On July 21, 2011, the Circulatory Systems Devices Advisory
Panel recommended that the FDA grant “Humanitarian Device Exemption” (HDE)
approval of the Berlin Heart EXCOR® Pediatric VAD: “…there is a definite
benefit of this (EXCOR®) device to support critically ill children awaiting
heart transplantation.” The Berlin Heart EXCOR® Pediatric VAD is a
mechanical cardiac support system for critically ill pediatric patients
suffering from severe heart failure. The system is designed to support
pediatric patients of all age groups, from newborns to teenagers, and is
intended to bridge patients awaiting heart transplantation from days up to
several months, until a donor heart becomes available. The Berlin Heart EXCOR®
Pediatric VAD, which is approved for use in Europe and Canada, is the only Ventricular Assist Device
that is designed specifically for the pediatric population to be unanimously
recommended for approval in the United
States.
“This was a landmark clinical study of children suffering
from end-stage heart disease,” said Christopher S. D. Almond, M.D., Department
of Cardiology, Childrens Hospital Boston, the primary pediatric teaching
hospital of Harvard
Medical School,
and co-principal investigator of the EXCOR® clinical trial. “Based on these
data, the advisory panel has recommended that the FDA grant approval of the
EXCOR® pediatric VAD, which would mean that the medical community would be able
to offer a lifesaving alternative to severely ill children who would not likely
survive while waiting for a heart transplant. EXCOR® will usher in a new era
for treating children with end-stage heart disease.”
“I am extremely gratified to have led the study on the EXCOR®
Pediatric VAD,” said Charles D. Fraser, Jr., M.D., surgeon-in-chief at Texas
Childrens Hospital, professor of surgery and pediatrics at Baylor College of
Medicine and national principal investigator for the North American Berlin
Heart EXCOR® Pediatric study. “Our findings show that babies and children with
terminal heart failure can be treated with the EXCOR® with good results. We
hope that the medical community will soon be able to offer this life-saving
device to support desperate children who would not otherwise survive while
awaiting donor hearts. The study involved an incredible effort from 15 U.S. hospitals
and two Canadian centers with extensive experience in pediatric heart failure
and transplantation. It should serve as a model for future collaborative device
studies involving children, industry, medicine and the FDA.”
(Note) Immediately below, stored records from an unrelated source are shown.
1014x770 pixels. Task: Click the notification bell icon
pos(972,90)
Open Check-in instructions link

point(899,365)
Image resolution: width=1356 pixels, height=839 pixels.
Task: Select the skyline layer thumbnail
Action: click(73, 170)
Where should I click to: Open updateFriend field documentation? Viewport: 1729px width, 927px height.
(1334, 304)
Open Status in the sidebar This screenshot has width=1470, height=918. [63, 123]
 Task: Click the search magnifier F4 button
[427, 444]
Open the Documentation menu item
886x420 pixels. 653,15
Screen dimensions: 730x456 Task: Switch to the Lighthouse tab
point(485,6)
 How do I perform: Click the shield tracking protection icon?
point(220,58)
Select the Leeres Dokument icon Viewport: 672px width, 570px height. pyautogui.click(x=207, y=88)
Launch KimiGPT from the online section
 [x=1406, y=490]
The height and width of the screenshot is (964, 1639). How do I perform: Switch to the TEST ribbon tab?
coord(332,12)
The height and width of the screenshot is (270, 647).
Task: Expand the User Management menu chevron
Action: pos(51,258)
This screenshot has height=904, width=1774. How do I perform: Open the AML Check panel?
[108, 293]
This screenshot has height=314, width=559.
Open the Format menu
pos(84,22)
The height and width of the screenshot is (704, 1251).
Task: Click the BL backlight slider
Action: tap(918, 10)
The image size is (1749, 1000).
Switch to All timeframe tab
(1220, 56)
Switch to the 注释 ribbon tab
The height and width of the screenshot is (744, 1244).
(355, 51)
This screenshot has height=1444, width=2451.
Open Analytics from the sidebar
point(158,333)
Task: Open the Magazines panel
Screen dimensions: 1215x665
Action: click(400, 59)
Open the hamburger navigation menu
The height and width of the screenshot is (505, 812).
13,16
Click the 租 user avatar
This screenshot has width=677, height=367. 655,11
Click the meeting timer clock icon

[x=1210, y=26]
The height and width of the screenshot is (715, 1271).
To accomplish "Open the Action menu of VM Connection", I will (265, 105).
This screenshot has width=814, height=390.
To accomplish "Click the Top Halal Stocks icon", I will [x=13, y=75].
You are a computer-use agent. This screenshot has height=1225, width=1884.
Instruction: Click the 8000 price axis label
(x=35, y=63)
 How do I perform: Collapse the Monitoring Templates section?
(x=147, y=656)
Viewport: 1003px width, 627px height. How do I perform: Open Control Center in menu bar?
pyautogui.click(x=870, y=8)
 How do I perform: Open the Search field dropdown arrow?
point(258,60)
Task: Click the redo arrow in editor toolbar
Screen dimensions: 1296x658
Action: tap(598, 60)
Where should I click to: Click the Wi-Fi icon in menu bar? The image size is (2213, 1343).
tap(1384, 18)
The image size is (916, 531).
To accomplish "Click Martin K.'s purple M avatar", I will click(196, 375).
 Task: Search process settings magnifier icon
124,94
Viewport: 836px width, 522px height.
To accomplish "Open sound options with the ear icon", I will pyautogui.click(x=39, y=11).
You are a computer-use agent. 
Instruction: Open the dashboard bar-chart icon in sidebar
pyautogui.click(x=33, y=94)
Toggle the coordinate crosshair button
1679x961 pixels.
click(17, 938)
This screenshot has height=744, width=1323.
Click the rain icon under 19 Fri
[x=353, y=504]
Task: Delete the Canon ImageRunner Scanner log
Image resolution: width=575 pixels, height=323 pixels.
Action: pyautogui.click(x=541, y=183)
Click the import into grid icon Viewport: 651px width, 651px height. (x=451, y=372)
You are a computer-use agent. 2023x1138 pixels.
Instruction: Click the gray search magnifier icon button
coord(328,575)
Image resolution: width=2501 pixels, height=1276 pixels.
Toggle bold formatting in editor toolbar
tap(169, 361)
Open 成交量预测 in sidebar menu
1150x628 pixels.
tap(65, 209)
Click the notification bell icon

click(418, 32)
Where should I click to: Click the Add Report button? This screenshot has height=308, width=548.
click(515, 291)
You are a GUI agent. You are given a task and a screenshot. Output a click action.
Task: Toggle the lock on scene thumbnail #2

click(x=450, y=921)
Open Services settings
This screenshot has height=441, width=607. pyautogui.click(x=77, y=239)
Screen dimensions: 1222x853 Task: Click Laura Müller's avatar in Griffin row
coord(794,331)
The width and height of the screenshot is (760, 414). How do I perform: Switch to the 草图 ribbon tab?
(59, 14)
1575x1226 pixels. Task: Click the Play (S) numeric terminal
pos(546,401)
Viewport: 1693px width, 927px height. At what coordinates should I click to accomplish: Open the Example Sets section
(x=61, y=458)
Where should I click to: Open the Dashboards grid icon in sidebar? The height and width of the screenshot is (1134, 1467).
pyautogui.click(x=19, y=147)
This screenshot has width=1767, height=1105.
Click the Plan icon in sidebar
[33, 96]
“The successful conclusion of the EXCOR® clinical trial
bears strong testimony to the close collaboration of the FDA with Berlin Heart
to design a meaningful study with useful conclusions,” added Bob Kroslowitz,
President and CEO of Berlin Hearts North American operations. “Indeed, this
study reflects the FDAs efforts to encourage the medtech industry to develop
heart and other devices for kids, who typically comprise too small a market to
whet the commercial appetite of medical device companies.”
About Berlin Heart
Berlin Heart GmbH is the only company worldwide that develops, produces, and
distributes implantable and external ventricular assist devices (VADs) for
patients of every age and body size. The company offers pumps, cannulas, and
external components for internal and external use to stabilize cardiac activity
in acutely ill patients. Its products are market leaders in their respective
segments in Germany and in Europe. The company also manufactures the implantable
left ventricular assist device INCOR®, which has been designed for long-term
application in adult patients. The longest the device has supported a patient
to date is more than five years and ongoing. INCOR® is not FDA-approved, but
widely used in Europe.
Berlin Heart Inc., the companys US subsidiary, was founded in 2005
to support the North American centers. Further information is available from
the company website: www.berlinheart.com.
CAUTION: The Berlin Heart EXCOR® Pediatric Ventricular
Assist Device (VAD) is an investigational device limited by federal (United States)
law to investigational use only. EXCOR® is approved for use in Canada and Europe.